(photography by Will D'Epagnier)
"Anyone can fight depression because the human spirit is a strong warrior."
As it nears winter, depression can rise for a number of reasons. The sun hides more and the nights become longer. Temperatures drop. Holidays can be complicated times. And as a result, depression or feelings of sadness increase. Some people experience these blues just during the late fall and/or winter seasons, which can be a part of seasonal affective disorder. For others, depression is already there, but the winter vibes will still affect it. It’s important to know that these cold, negative thoughts feelings do not have to stay with you for long.
Depression is an illness and it is highly advisable that one speaks to a doctor or mental health professional to best find a proper treatment plan. Everyone is different and everyone copes the best in their own way. This is not a definitive list of ways to help lift depression, but these are some techniques that can be useful. One will have to combine a number of components in order to find the optimal self-care routine. Fighting depression is a tough battle, but it is by no means impossible. Anyone can fight depression because the human spirit is a strong warrior.
Here are 7 simple ways to fight depression:
1. Talk to a friend. Verbally letting out the depressive thoughts can be extremely therapeutic because it distances the thoughts and feelings from yourself. If you feel as though you don’t have anyone to talk to, consider contacting a resource listed below.

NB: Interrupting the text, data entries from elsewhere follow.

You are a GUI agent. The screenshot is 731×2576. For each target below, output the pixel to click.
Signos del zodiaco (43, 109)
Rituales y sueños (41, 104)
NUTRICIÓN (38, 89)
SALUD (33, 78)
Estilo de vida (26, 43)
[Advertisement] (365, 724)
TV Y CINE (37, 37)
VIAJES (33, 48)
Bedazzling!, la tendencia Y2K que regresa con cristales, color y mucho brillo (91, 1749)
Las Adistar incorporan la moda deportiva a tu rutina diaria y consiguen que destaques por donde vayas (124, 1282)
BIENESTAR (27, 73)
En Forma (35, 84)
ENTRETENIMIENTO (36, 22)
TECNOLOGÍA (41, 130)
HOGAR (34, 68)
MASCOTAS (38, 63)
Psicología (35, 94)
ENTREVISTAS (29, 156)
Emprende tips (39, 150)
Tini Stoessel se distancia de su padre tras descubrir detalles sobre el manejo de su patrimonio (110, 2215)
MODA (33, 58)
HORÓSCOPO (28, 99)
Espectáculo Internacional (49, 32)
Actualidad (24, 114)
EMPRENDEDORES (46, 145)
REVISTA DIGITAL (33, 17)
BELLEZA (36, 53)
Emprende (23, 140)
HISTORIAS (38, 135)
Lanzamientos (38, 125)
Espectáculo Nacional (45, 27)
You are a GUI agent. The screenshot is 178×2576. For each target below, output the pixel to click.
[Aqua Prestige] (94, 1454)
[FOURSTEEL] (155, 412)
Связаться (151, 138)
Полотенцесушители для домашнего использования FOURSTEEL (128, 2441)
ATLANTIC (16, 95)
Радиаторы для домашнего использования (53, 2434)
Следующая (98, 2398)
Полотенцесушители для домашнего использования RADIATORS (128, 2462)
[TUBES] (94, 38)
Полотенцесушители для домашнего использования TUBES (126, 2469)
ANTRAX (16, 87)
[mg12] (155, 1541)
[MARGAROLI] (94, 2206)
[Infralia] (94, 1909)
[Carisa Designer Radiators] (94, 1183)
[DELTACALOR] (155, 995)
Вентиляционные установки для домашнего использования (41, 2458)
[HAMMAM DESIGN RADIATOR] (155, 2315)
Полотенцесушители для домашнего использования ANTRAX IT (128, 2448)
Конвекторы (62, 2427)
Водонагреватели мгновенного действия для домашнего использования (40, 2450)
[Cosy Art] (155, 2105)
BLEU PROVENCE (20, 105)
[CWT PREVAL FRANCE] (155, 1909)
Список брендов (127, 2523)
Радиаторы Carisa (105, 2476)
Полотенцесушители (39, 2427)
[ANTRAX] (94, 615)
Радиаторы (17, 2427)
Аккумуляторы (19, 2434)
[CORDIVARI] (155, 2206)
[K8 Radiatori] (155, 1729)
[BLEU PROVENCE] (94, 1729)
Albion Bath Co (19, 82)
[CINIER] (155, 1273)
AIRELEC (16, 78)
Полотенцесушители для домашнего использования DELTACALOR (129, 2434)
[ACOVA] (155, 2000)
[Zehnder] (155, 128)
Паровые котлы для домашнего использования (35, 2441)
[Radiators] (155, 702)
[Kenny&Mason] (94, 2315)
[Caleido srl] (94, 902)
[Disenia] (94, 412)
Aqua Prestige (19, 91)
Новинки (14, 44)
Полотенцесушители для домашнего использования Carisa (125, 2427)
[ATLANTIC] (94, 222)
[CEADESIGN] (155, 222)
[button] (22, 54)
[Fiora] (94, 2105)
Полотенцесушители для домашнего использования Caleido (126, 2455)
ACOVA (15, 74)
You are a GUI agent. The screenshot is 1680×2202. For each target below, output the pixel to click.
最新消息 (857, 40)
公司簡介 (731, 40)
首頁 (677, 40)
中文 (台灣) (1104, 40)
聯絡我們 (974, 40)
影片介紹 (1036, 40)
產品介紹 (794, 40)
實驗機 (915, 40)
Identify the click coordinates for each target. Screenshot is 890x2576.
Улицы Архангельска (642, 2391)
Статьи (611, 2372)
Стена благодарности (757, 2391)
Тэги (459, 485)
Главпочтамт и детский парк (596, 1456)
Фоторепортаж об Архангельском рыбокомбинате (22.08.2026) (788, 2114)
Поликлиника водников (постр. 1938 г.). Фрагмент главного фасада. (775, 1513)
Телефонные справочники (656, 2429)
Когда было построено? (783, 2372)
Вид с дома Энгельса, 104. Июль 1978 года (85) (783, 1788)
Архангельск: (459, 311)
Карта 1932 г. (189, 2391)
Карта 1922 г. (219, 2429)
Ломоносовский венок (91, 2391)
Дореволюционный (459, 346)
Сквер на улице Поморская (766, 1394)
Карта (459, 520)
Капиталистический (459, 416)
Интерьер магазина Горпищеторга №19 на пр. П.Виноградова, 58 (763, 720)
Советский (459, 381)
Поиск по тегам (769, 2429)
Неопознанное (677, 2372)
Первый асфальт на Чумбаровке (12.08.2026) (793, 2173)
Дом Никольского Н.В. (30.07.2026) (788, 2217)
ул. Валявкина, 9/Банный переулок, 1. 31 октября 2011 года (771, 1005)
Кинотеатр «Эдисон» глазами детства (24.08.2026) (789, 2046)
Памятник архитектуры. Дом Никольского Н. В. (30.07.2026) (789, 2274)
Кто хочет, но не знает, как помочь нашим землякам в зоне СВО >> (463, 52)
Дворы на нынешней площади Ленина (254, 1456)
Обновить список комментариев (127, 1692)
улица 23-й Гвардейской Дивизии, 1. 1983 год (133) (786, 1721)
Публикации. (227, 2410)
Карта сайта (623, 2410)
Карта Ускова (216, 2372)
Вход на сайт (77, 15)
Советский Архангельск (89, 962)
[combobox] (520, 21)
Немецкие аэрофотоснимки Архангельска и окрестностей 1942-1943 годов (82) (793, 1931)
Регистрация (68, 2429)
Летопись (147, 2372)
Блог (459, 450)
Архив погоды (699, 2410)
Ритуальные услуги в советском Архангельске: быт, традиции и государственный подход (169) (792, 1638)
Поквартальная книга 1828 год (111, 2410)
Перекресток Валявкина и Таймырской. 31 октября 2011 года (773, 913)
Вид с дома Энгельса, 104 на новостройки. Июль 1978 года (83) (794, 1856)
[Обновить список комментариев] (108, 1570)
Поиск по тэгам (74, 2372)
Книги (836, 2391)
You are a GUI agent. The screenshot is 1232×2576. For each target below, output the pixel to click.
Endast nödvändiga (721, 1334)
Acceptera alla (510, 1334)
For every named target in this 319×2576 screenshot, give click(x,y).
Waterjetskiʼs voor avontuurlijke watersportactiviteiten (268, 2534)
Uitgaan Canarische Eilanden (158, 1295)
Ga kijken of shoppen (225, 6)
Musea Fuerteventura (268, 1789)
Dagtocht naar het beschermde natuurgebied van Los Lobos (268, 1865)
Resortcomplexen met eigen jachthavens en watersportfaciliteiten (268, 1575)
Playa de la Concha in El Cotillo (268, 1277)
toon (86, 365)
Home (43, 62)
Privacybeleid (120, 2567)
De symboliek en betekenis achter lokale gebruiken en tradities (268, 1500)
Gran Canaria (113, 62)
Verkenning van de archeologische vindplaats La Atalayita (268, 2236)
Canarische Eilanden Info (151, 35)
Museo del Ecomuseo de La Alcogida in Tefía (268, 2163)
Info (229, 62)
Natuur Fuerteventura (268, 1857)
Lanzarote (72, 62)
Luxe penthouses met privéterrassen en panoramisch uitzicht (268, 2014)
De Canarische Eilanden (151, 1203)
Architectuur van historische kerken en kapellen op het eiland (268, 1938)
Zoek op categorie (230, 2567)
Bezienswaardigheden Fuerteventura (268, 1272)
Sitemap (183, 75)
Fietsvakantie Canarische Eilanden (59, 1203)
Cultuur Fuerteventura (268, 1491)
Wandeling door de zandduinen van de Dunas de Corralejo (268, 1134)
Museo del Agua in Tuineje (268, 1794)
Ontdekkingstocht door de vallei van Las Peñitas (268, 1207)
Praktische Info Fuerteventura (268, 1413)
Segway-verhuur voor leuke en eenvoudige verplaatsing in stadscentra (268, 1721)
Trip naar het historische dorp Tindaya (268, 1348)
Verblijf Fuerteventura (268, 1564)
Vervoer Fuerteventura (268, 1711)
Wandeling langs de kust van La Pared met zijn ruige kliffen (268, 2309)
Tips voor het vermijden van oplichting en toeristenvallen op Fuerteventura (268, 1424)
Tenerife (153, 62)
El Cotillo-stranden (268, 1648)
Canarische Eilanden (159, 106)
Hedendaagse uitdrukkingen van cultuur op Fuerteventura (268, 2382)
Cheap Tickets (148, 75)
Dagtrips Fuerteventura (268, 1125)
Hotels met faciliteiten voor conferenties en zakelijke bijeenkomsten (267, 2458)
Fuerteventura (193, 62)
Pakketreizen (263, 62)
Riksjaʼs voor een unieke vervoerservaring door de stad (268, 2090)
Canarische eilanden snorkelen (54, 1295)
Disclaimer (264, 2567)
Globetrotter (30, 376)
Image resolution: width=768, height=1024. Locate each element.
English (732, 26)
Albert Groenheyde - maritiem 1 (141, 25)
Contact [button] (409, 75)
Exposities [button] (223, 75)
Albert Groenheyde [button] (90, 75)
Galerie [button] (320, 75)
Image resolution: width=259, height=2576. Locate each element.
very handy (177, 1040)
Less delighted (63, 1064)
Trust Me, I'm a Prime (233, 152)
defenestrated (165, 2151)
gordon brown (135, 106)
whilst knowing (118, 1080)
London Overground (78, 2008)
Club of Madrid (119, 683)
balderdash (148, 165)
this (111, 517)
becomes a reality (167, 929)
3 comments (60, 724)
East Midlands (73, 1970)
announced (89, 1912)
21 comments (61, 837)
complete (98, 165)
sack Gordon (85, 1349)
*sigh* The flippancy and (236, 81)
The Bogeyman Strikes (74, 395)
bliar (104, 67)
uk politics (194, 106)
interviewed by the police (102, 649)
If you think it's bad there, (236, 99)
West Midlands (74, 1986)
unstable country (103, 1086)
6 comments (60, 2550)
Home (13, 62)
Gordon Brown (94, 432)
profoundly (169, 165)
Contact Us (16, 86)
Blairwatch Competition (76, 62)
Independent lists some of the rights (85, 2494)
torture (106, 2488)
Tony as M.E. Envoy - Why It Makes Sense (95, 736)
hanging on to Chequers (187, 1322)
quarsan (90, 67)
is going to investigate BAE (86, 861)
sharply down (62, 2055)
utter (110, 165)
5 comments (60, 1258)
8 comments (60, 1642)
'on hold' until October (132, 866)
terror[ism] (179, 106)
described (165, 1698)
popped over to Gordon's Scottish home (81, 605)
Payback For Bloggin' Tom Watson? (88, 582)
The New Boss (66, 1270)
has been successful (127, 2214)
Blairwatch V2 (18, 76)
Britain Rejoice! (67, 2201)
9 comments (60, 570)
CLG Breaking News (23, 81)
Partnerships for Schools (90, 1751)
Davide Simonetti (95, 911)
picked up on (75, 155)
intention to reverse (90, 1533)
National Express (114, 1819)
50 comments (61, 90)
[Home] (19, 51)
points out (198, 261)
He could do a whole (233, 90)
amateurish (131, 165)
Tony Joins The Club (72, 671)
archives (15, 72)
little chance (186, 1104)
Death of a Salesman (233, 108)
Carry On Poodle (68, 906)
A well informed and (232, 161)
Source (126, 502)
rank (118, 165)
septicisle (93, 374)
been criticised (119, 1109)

2. Practice mindfulness. Observe wherever you are from the viewpoint of all five senses. For instance, take a shower and feel the warm water fall onto your hair, face, and body. Look at the water beads on your skin. Focus on your breath. Inhale slowly, exhale slowly. Notice what you are smelling. Feel your feet pressing against the ground. What do you hear?
3. Express through art. Write what is keeping you down, along with your thoughts and feelings. Create a painting. Write a song. This can help you remember that you have control over your emotions, not the other way around. You can turn the darkness of depression into something beautiful.
4. Treat yourself on a day outside. This can be hard when the depression in you wants to keep you in bed all day, but getting outside and breathing in fresh air can help you remember that life becomes new and changes every second. It can also help your mind focus onto other things. See a movie in theaters. Go to your favorite restaurant. Walk in a park. Visit a museum.
5. Do yoga. Another form of mindfulness, yoga will help your body and mind feel comforted, resilient, and strong. The exercise nature of it can help raise endorphins and switch your focus from your mind to your body. If you don’t know where to start or don’t have access to a class, search for videos on the internet “yoga for beginners” or even better, “yoga for depression.”
6. Surround yourself with positivity. Identify what you are grateful for in life and why it makes your life worth living. Spend time with a loved one who makes you feel happy. Watch a movie that makes you laugh. Work on a project you’re passionate about–one that brings fulfillment.
7. Tell yourself that this feeling will pass. Say it out loud. When those dark thoughts come back around, say it again. This will pass. And believe in yourself when you say it. Why? Because it’s 100% true.